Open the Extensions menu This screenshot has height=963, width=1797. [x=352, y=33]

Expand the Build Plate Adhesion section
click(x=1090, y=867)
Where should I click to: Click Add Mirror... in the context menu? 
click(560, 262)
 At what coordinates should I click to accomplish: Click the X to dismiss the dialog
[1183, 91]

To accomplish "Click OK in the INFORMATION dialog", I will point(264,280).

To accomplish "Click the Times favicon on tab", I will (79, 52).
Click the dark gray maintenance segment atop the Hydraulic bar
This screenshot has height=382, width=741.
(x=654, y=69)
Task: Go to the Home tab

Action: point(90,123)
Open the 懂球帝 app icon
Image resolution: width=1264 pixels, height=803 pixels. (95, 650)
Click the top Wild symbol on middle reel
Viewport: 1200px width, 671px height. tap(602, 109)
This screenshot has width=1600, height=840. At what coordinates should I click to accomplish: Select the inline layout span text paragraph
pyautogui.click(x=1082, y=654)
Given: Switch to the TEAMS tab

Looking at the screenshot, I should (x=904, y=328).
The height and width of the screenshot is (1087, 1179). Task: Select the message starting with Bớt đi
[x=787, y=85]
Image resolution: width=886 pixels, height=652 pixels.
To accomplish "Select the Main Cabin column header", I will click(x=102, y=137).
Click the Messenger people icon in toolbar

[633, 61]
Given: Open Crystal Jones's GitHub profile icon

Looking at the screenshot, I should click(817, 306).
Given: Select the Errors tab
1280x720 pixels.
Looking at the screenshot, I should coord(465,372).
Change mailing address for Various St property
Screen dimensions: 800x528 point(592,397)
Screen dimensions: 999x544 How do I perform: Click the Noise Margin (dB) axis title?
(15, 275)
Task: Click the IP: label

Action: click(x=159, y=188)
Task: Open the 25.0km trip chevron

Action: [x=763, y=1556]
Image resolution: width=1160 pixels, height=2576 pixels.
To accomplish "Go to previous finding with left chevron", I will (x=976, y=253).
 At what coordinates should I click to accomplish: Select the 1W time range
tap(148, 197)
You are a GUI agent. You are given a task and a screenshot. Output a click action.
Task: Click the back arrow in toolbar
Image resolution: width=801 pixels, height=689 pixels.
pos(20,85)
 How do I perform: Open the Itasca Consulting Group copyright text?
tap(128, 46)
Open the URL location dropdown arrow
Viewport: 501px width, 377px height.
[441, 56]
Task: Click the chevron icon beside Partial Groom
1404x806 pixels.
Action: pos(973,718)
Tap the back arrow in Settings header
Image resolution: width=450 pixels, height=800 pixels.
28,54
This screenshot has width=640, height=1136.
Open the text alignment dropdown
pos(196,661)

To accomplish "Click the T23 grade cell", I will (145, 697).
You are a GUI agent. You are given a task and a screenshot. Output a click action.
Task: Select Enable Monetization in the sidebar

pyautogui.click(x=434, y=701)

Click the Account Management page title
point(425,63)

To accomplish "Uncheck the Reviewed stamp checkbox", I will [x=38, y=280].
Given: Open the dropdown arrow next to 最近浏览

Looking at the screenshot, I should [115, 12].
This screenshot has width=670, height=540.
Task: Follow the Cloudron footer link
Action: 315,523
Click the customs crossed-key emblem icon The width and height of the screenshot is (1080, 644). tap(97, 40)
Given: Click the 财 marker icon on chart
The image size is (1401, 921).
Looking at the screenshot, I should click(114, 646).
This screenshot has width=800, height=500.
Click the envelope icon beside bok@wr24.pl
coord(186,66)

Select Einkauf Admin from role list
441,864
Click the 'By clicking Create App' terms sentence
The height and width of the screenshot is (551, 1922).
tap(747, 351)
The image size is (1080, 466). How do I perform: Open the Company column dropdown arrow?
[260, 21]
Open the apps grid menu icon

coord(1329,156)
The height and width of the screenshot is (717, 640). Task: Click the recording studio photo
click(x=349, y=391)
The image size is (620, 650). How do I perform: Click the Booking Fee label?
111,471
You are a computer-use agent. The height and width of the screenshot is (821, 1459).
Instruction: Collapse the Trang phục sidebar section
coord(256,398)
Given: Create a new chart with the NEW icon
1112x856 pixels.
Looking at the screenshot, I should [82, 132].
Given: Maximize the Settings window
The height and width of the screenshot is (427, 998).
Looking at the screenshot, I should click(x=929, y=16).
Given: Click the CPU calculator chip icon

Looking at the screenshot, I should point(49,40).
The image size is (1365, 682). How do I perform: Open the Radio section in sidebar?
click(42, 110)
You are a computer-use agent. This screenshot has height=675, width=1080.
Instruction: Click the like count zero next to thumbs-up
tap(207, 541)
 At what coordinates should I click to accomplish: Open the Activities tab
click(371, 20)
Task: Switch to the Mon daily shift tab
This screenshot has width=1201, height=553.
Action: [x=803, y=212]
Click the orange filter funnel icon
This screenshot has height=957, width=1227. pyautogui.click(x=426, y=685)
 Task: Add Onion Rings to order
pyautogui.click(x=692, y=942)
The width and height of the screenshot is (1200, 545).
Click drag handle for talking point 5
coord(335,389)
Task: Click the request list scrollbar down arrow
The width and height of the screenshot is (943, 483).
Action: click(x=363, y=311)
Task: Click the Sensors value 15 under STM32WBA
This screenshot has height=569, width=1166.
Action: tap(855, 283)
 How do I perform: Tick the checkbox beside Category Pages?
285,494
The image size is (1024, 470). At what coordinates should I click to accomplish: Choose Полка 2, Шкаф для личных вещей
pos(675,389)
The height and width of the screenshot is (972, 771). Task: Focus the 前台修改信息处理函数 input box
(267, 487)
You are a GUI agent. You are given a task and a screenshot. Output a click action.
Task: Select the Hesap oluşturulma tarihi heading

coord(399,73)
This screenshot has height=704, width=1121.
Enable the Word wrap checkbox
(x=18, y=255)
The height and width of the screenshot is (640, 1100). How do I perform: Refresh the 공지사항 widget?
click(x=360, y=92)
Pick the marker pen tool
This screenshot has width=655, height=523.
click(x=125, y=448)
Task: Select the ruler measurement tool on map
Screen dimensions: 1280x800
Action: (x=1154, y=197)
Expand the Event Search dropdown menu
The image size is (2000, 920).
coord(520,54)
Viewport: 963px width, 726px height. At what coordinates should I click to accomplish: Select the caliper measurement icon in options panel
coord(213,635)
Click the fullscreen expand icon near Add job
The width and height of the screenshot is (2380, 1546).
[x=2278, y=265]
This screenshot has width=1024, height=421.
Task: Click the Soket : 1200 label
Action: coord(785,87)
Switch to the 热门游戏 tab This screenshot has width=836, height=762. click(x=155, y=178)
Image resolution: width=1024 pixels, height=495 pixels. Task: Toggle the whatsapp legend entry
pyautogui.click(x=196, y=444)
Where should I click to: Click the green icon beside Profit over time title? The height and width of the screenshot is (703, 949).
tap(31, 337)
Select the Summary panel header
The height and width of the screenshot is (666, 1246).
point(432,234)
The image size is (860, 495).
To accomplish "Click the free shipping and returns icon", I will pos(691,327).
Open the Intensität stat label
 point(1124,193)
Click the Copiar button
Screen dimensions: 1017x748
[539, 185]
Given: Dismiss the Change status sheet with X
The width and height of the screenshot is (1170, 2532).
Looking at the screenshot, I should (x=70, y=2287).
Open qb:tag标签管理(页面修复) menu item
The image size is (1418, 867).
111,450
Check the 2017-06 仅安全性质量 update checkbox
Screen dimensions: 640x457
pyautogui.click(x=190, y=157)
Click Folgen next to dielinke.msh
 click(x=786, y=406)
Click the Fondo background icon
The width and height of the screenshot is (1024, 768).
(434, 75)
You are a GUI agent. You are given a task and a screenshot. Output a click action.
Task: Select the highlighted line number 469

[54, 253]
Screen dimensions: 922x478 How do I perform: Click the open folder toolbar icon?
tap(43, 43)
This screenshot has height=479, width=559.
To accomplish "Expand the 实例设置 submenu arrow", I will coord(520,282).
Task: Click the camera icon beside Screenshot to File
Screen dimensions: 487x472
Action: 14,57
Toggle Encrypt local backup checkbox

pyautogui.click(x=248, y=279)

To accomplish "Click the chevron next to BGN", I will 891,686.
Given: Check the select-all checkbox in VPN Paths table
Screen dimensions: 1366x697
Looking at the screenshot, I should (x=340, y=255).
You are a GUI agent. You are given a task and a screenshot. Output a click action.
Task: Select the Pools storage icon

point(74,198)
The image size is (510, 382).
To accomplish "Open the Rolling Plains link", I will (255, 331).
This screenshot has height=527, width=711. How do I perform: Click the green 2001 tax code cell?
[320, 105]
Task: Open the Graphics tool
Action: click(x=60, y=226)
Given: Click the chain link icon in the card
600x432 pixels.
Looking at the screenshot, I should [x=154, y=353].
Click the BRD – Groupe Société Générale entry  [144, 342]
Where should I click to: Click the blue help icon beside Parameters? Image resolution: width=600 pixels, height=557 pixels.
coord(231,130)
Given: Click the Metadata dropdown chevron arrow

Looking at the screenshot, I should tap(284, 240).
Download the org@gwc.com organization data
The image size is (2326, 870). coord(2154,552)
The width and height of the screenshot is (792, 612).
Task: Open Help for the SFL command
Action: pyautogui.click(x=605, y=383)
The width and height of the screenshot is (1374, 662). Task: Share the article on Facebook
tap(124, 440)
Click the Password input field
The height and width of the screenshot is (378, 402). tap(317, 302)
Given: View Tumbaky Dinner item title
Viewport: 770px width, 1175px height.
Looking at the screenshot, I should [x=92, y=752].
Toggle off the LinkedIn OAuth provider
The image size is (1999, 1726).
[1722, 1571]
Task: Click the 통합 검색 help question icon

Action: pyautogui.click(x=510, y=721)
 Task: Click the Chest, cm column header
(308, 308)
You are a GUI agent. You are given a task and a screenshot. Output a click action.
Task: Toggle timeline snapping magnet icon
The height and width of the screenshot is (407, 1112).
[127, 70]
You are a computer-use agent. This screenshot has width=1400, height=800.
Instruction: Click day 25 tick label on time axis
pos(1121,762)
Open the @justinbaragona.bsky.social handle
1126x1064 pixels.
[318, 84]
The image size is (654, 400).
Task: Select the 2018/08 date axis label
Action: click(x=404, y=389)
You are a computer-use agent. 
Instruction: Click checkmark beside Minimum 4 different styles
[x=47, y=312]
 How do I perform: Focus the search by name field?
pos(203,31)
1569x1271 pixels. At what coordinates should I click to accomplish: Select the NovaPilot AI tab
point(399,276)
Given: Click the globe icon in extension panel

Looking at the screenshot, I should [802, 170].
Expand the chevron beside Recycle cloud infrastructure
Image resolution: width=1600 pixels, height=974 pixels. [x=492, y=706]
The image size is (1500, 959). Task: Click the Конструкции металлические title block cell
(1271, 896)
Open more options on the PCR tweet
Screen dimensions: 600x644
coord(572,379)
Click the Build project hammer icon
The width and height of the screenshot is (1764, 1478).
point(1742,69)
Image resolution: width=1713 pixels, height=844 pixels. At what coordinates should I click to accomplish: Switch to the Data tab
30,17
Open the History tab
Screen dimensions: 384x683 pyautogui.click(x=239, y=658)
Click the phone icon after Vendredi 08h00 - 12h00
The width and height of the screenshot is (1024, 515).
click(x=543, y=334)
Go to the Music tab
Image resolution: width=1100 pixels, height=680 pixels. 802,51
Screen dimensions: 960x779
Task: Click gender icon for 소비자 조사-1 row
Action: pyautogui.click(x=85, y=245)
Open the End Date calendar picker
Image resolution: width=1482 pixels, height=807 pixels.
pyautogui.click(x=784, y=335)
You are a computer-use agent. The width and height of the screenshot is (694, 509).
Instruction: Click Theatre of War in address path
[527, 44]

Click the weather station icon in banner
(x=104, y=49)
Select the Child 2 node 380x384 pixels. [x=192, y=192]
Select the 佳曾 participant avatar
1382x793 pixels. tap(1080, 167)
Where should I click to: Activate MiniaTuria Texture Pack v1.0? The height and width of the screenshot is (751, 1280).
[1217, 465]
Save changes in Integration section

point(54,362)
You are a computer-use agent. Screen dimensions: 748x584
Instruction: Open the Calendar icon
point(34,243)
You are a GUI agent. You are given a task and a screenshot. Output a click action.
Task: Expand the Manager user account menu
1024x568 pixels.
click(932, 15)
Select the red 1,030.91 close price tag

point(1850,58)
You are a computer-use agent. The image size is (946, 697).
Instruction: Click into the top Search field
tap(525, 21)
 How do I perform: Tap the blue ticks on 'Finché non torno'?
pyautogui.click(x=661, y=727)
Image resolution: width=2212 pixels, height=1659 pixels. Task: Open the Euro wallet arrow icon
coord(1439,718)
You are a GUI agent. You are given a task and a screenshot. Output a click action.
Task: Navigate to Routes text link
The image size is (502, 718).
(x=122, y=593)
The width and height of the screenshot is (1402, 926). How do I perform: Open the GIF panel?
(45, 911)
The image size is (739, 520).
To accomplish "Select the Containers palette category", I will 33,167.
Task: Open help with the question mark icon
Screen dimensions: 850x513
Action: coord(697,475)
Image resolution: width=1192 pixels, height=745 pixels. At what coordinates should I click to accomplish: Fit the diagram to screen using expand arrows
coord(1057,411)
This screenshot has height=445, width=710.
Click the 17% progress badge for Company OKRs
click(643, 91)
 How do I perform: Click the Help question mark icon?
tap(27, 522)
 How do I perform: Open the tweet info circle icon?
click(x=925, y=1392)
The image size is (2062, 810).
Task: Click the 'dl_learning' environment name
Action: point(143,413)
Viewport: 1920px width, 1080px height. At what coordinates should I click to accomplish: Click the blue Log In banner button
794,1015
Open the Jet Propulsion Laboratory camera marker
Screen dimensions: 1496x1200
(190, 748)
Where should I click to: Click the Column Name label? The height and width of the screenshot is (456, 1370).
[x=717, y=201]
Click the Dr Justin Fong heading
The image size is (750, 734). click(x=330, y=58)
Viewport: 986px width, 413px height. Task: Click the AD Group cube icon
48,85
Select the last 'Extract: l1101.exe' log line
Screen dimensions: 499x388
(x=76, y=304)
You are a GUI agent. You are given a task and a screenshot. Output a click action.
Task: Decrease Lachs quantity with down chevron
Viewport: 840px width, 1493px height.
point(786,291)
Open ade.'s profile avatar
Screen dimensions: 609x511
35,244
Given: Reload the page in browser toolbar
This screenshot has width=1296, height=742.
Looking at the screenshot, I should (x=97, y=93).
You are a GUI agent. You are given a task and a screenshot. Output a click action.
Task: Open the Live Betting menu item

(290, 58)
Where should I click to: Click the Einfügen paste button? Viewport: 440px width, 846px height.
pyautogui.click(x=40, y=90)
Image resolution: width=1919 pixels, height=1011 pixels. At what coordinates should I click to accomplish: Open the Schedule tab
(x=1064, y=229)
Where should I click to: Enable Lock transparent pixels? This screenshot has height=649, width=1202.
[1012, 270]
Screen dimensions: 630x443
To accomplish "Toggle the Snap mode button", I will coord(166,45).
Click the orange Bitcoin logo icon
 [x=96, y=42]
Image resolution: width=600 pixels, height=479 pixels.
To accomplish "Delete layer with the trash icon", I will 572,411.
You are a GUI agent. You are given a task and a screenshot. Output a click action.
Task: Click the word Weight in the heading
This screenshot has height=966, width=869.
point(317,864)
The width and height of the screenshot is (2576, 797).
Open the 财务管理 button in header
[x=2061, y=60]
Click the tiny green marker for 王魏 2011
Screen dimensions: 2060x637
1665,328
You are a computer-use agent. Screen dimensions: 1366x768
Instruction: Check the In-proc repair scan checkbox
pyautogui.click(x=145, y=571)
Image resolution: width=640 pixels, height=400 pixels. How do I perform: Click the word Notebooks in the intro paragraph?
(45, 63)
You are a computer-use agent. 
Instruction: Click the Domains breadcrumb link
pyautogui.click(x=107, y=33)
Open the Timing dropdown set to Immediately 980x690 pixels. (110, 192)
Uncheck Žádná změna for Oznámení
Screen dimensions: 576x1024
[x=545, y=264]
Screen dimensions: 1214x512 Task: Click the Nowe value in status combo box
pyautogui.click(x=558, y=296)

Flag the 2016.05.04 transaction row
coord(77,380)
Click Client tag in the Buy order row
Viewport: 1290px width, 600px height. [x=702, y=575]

● ● ●

• **Task to complete**:
Spot every line in the entries that includes the word "chart", and copy each one out.

• **Answer space**:
Given: Click the 财 marker icon on chart
Given: Create a new chart with the NEW icon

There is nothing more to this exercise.